On 4 April, the University of Maryland in the United States will host a discussion on “Critical Geographies of the Endless Korean War: From Pyongyang to Vieques,” in which leading professors and activists will explore how to unravel the lines of continuity between “militarized spaces” from the 38th parallel to diasporic sites beyond the Korean peninsula; how to understand the multi-scale geographies of the Korean War; and where the effects of the war are located and how they converge, collapse and negotiate the macro and micro effects of imperialism.

This will be followed by a second panel entitled ‘Political Education Against Empire Now’, which will focus on the perspectives of young academics from the Ending the Korean War Teaching Collective and political organizers and activists from the Act Now to Stop War and End Racism (ANSWER) coalition and Nodutdol, who have brought together research and political activism with the aim of dismantling empire.

Rather than understanding the Korean War as an event in the specific past of Korea and Koreans, these sessions aim to generate an analysis of the far-reaching structural consequences throughout the nonviolent Pacific that are rarely identified with the war itself.

Through a prismatic lens, this symposium offers a new perspective on the biopolitical aftermath of the Korean War (family separation, the international adoption industry, militarized prostitution, queer diasporas, race relations in the United States), its shadow geographies (South Korea, Guåhan, Hawaii, the Philippines, Puerto Rico), and its infrastructural significance (the military-industrial complex, the national security state, the base empire, the imperial university).
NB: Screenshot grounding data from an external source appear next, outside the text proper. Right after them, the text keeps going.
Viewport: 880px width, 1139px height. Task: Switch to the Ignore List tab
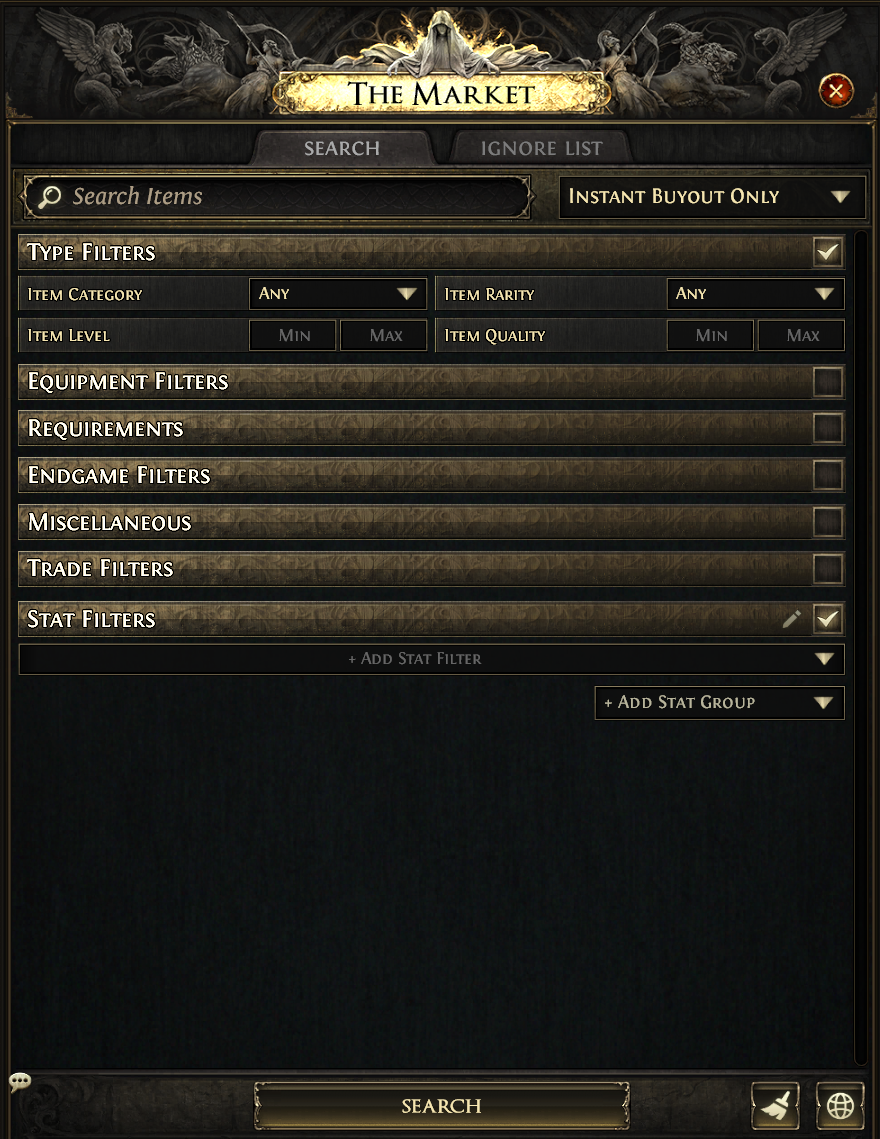(x=541, y=148)
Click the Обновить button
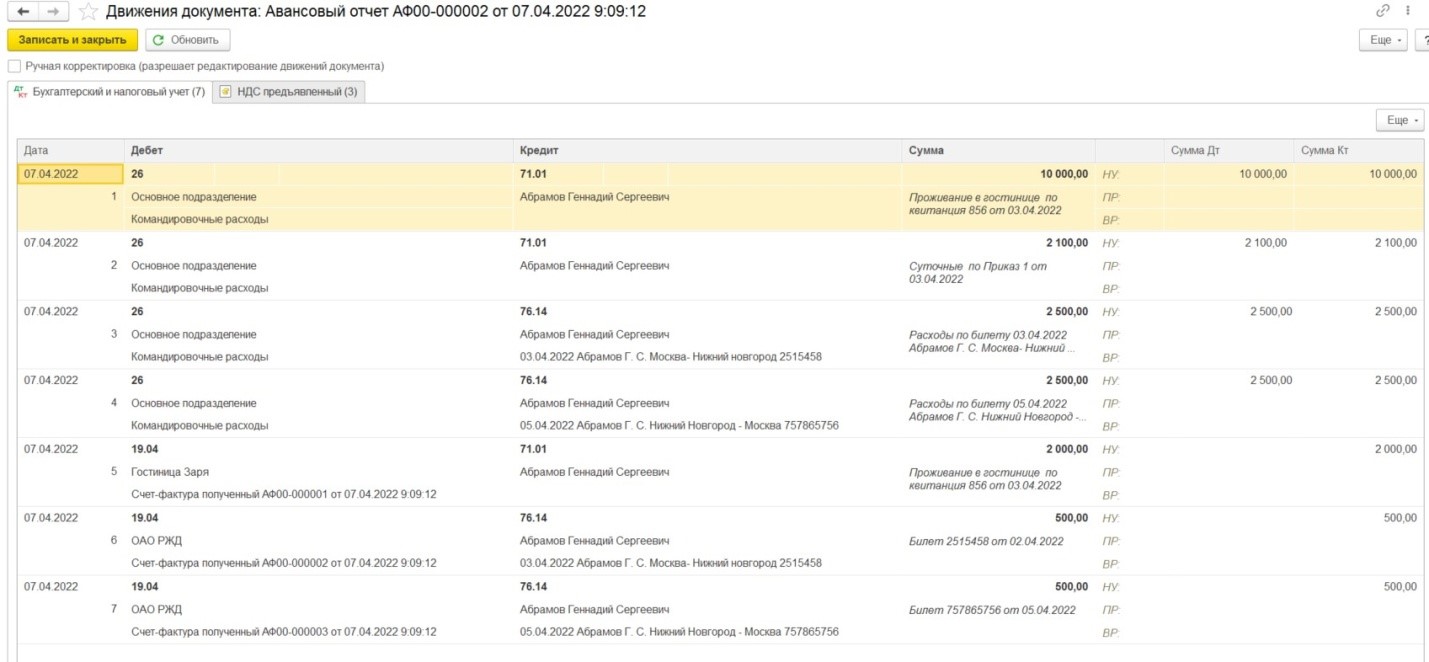The height and width of the screenshot is (662, 1429). [x=187, y=40]
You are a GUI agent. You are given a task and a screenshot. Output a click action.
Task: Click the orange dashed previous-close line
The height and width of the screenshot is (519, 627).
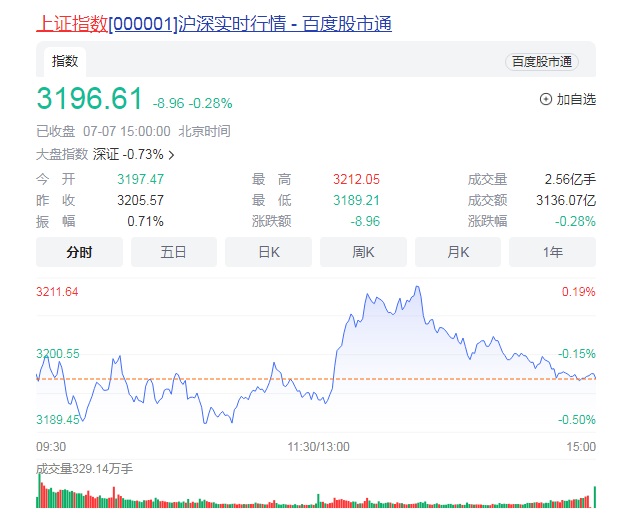pos(250,378)
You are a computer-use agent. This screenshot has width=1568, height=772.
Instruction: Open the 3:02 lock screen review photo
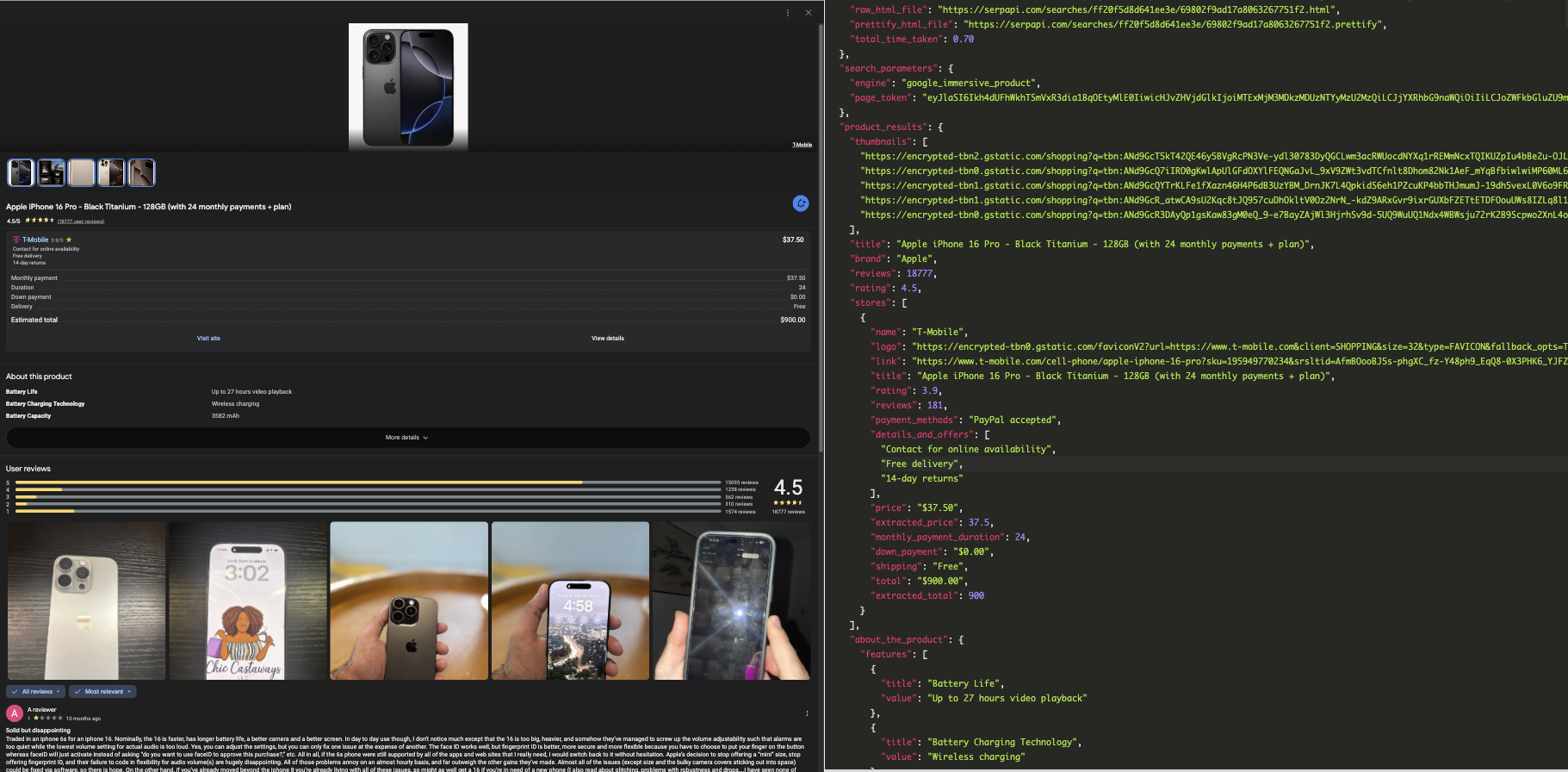tap(248, 601)
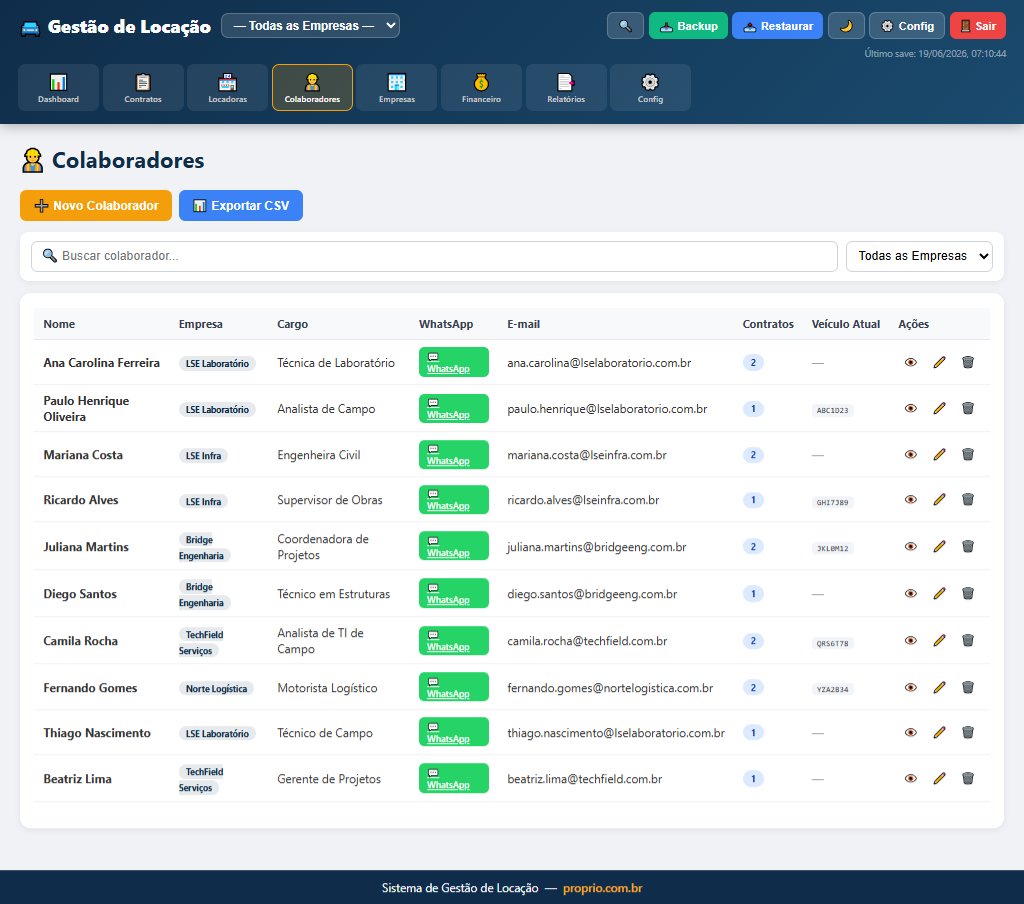Delete Diego Santos with the trash icon
This screenshot has width=1024, height=904.
pos(968,594)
The invitation is to collectively construct a multi-pronged approach to ending the Korean War once and for all through critical pedagogies in academia and community organizing.

The sessions at the University of Maryland (UMD) will be followed the next day by a political action at the Korean War Memorial on the National Mall in Washington DC.

In collaboration with the Act Now to Stop War and End Racism (ANSWER) coalition and Nodutdol, the action will provide participants with a critical context and alternative perspectives to the state memory enshrined in the Korean War Memorial.

Rather than a US-centric, imperialist commemoration that avoids the asymmetrical brutality of the war, its ongoing nature, and widespread consequences, this action will incorporate and implement the previous day’s discussions on political education and human rights.

Meanwhile, the Korean people, like all other peoples colonized by the lust for wealth, power, and geopolitical calculation, yearn for an end to this and all wars.